In The End

ELIZABETH BANFALVI

Endings are hard no matter how much it might change our lives for the better. A part of us dies with the past and we must go on without it. Death, for example, takes a heavy toll on us.

Throughout our lives, we go through natural changes. We are born vulnerable and thrusted into the world, needing someone to care for us. Our first ending (of life in the womb) just happened. We are now a babe, then tot, child, youth, adult, senior. Our relationships go from parent to siblings, family, friends, playmates, bullies, social mates, love mates, casual mates and so on. We enter school, high school, college or university, job, and retirement. Our strengths go from dependent to mobile, co-dependent, relationships, and once again dependent. So many endings and beginnings happen throughout our lives.

A marriage is between two people and then dependents like family, children, and social circles. So many attachments form through the activity of each mate and then children if any. Life sometimes takes a toll on marriage too. Not only is the toll from everyday life but from the past of each mate. What we bring into the marriage causes reactions in so many ways that the couple may decide to separate. Whether short- or long-term marriage or a familiarity of life together for many years, the toll – the personal impact – is great. The emotions arise through a myriad of things – failure, lost innocence, togetherness rendered, the unknown, support torn, familiarity gone (What then?), rediscovery of oneself, trust dissolved and so on. Whether the ending is a good one or not, does it matter? It is an ending on the most personal level. How much more personal could you know a person? So, the tears flow and the heart breaks. We know in our hearts we will survive, but will it be the same? Probably not.

An ending is an ending.

We can bury it and pretend it didn’t happen or matter much; but it did. What we have to accept is that there was a loss; and the more we come to terms with that loss, the better we will recover from it. It hurts worse at the beginning but in time, it will be more acceptable. We grieve, get angry, cry till we run out of tears, regurgitate it, talk till we have no more words; but, in time, it will lessen even as it is still remembered. It is equivalent to a scar – healed, but still visible and felt.

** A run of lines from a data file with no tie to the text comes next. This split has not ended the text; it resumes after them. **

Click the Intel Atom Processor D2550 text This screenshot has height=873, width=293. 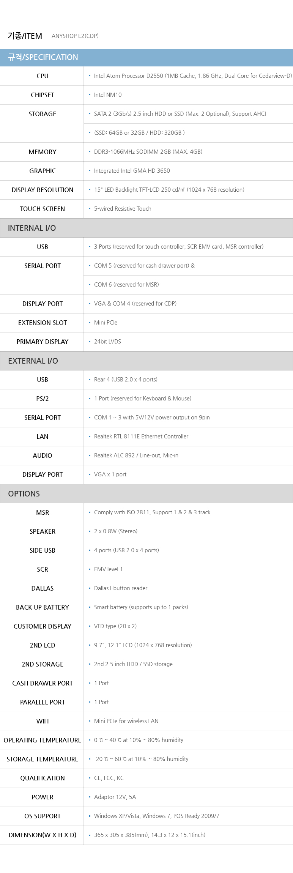point(193,76)
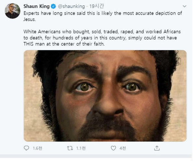Click the 4천 like count
Image resolution: width=195 pixels, height=161 pixels.
coord(123,148)
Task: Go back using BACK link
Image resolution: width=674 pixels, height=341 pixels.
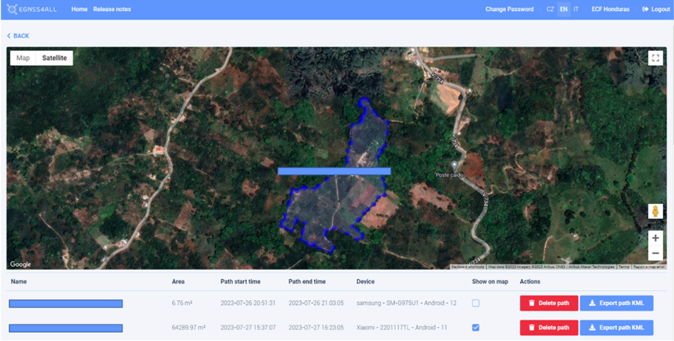Action: [18, 36]
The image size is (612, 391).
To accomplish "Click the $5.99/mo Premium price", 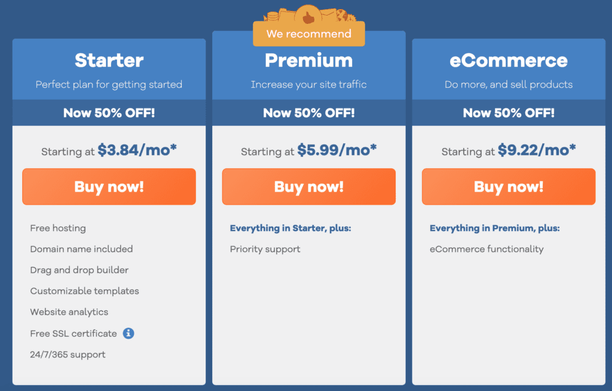I will pos(337,150).
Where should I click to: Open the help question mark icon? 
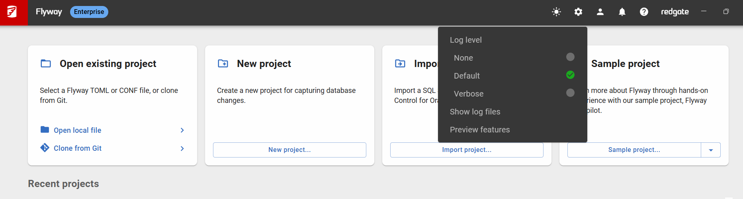pos(644,12)
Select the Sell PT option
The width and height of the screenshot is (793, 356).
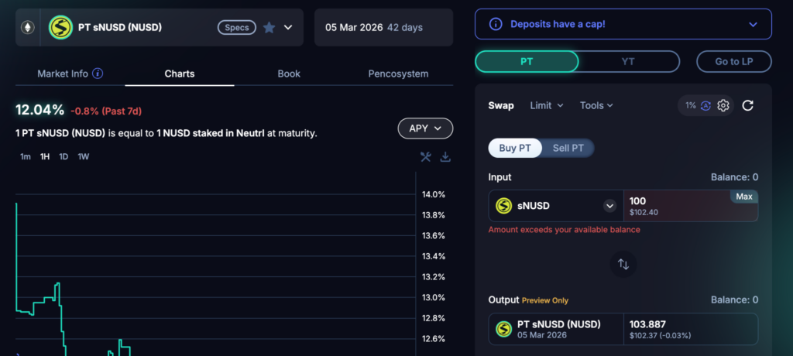(568, 148)
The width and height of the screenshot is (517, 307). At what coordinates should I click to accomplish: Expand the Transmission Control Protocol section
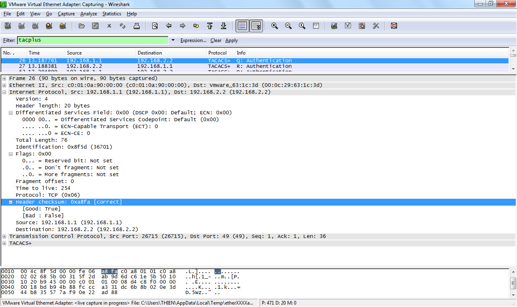click(x=4, y=236)
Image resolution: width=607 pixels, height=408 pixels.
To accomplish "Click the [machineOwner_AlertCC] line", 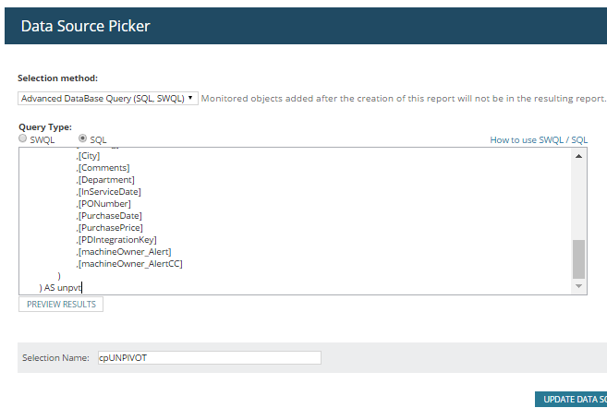I will pyautogui.click(x=129, y=263).
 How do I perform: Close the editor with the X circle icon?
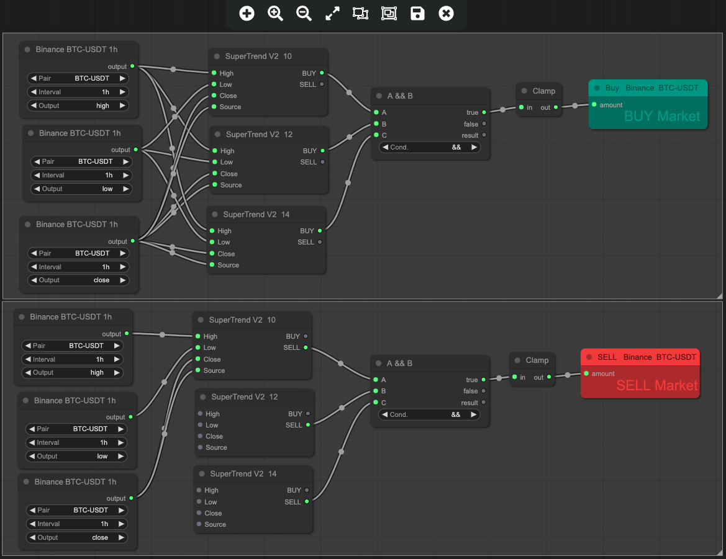(446, 13)
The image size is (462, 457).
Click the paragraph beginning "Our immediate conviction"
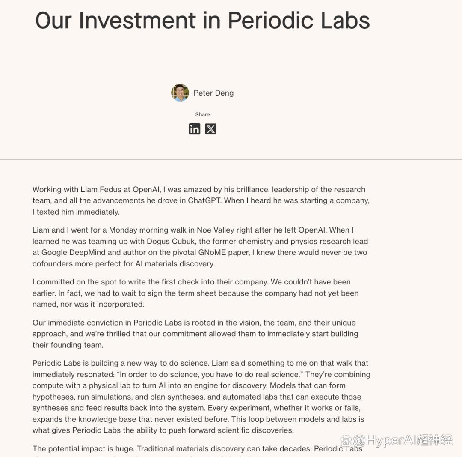tap(195, 334)
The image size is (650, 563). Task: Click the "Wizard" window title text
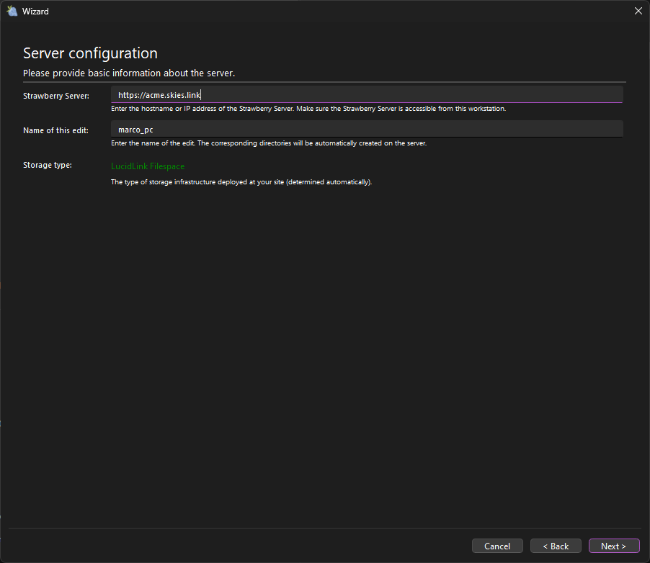36,11
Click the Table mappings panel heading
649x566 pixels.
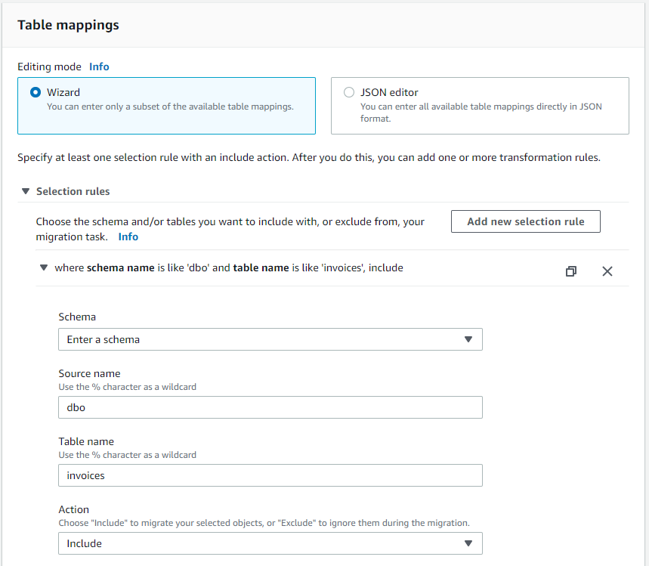[68, 25]
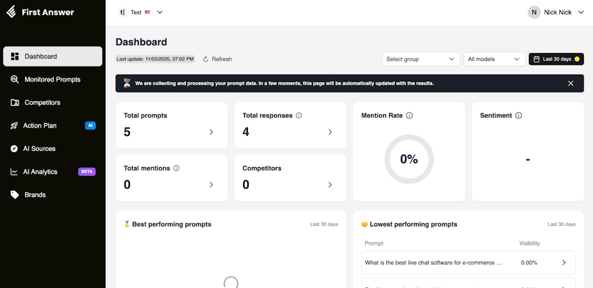The height and width of the screenshot is (288, 593).
Task: Click the Mention Rate info icon
Action: (x=409, y=116)
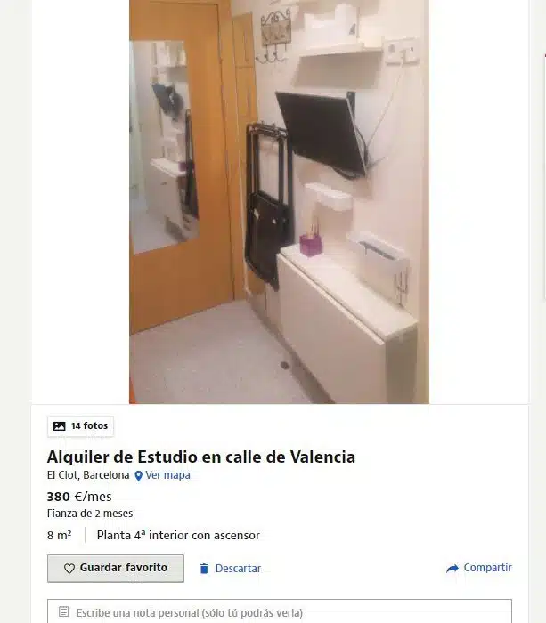
Task: Click the share arrow icon beside Compartir
Action: pyautogui.click(x=452, y=569)
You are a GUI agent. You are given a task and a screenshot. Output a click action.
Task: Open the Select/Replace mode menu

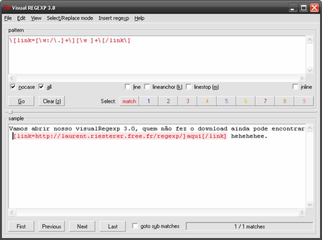coord(70,18)
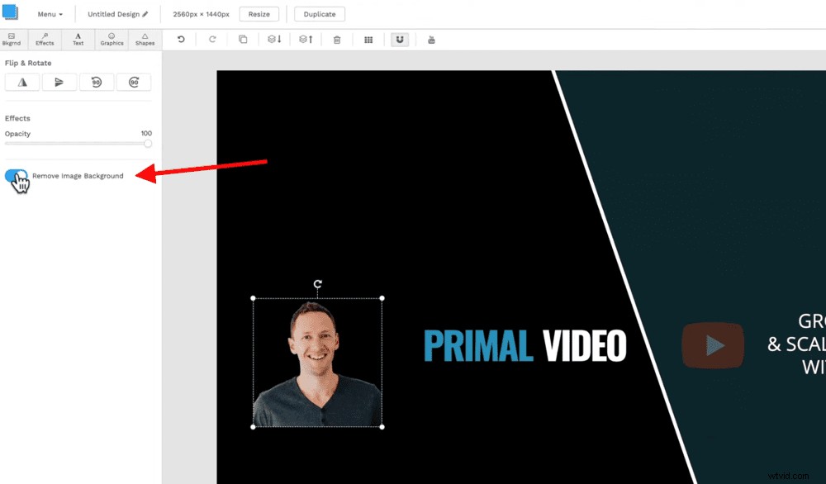Rotate the image 90 degrees clockwise
Viewport: 826px width, 484px height.
click(x=134, y=82)
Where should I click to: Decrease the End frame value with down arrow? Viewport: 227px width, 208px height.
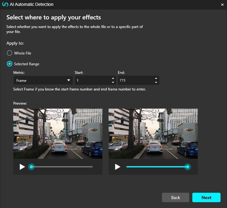tap(156, 82)
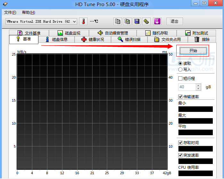The width and height of the screenshot is (224, 179).
Task: Switch to the 磁盘信息 tab
Action: pyautogui.click(x=56, y=40)

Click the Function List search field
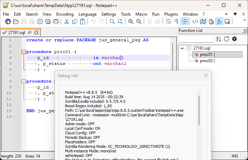[196, 39]
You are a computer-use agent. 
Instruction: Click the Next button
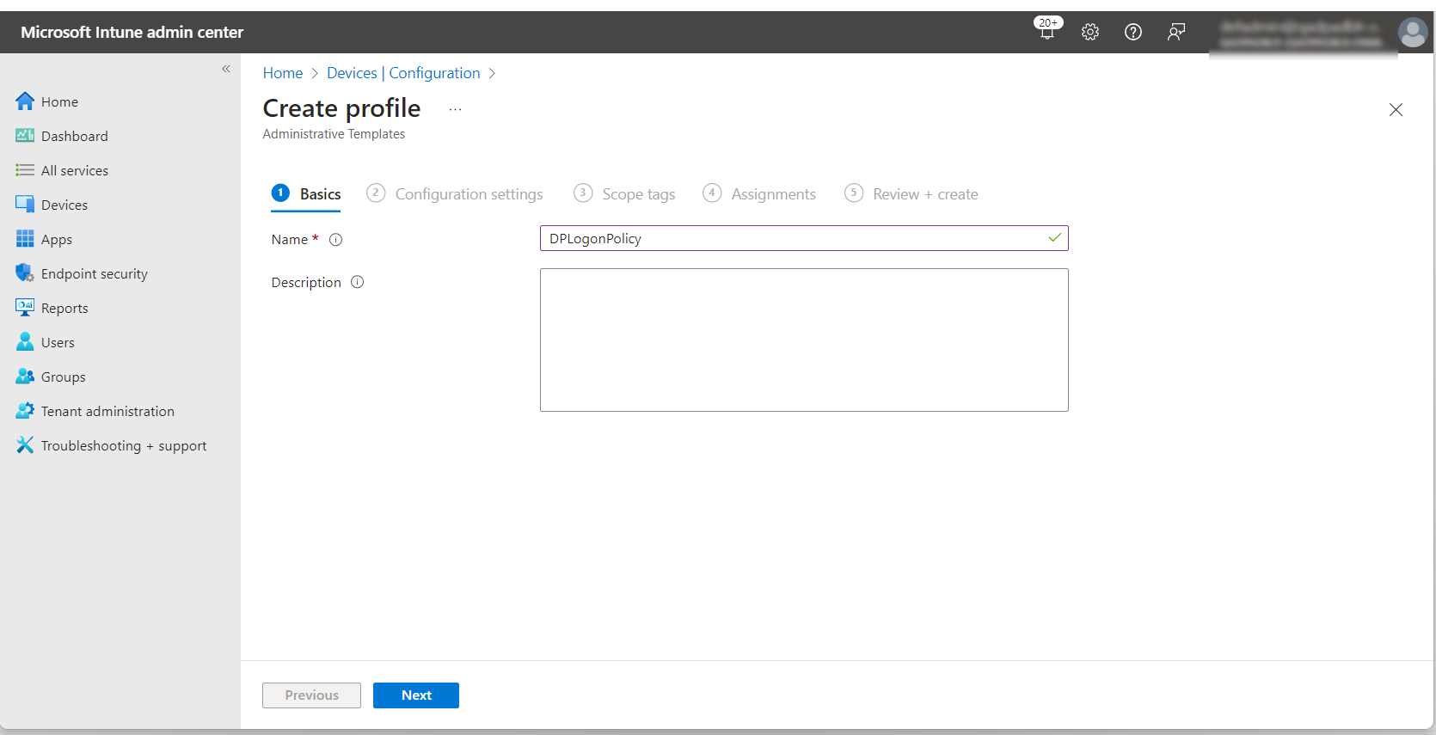pyautogui.click(x=416, y=695)
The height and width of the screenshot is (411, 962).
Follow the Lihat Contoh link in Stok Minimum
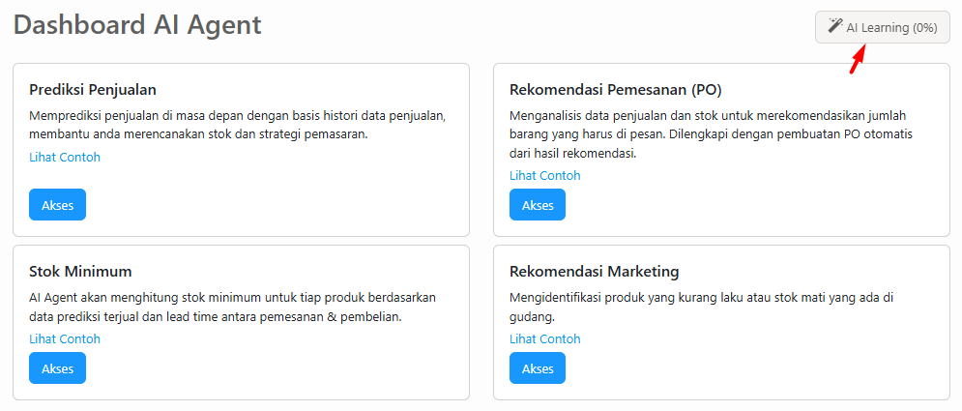tap(65, 338)
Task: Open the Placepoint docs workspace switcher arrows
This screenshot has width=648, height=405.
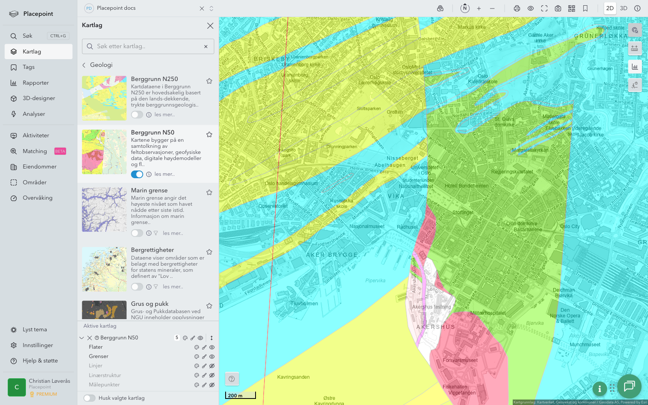Action: (211, 9)
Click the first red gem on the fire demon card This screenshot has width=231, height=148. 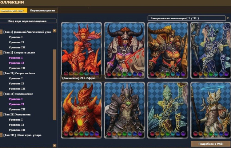66,134
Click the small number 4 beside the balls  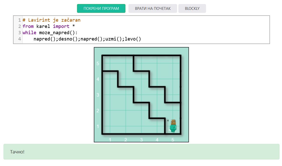[168, 121]
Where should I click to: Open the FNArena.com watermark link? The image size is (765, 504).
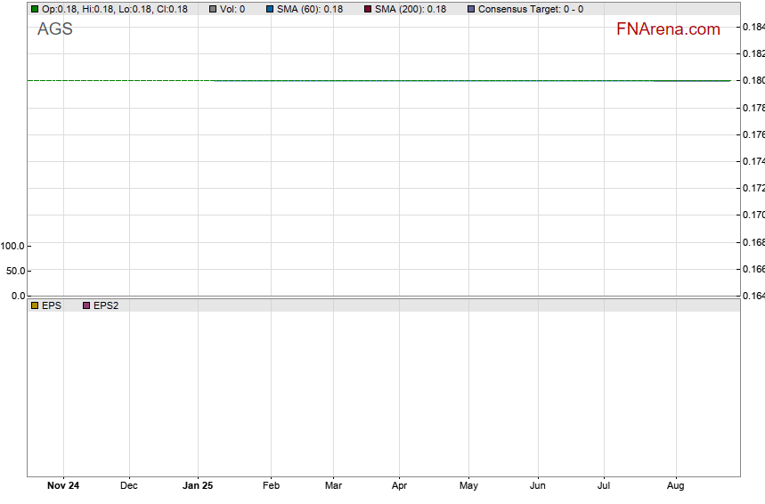click(667, 29)
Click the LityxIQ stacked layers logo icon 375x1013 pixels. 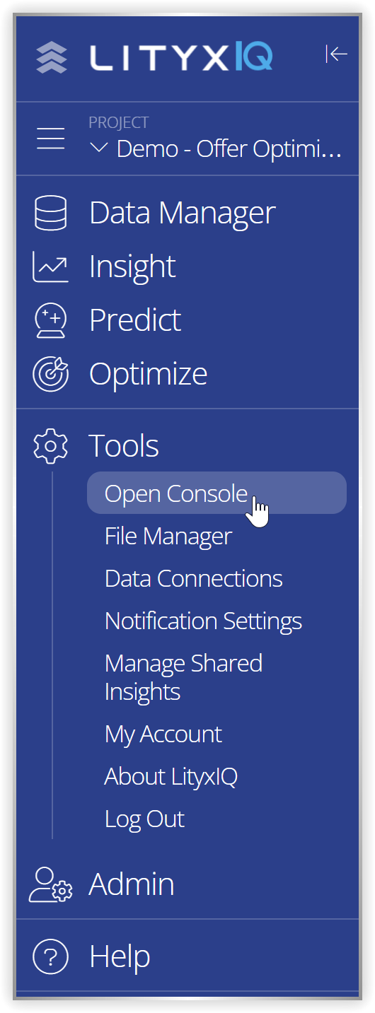[x=51, y=57]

So how should you deal with an ending? Let it rest till you can make sense of it. Place one foot in front of the other even if it feels like neither foot moves much. Time helps in the healing process. Be kind to yourself and others involved, especially children. Everyone is feeling a loss not just you. It will feel like you are going on a journey but you don’t have a map, directions or a final destination. In time, you will look back and know the destination though now you don’t.

Now is the time to clean – your closets, mind, past remembrances, past hurts. Move on to a happier you. The more you understand what has happened and your part in it, the better your life will become – not only for you, but your children and your past social circle. It all begins with you. This is a chance for you to become the better you that you could be. Know yourself and know what is true for you. It is time.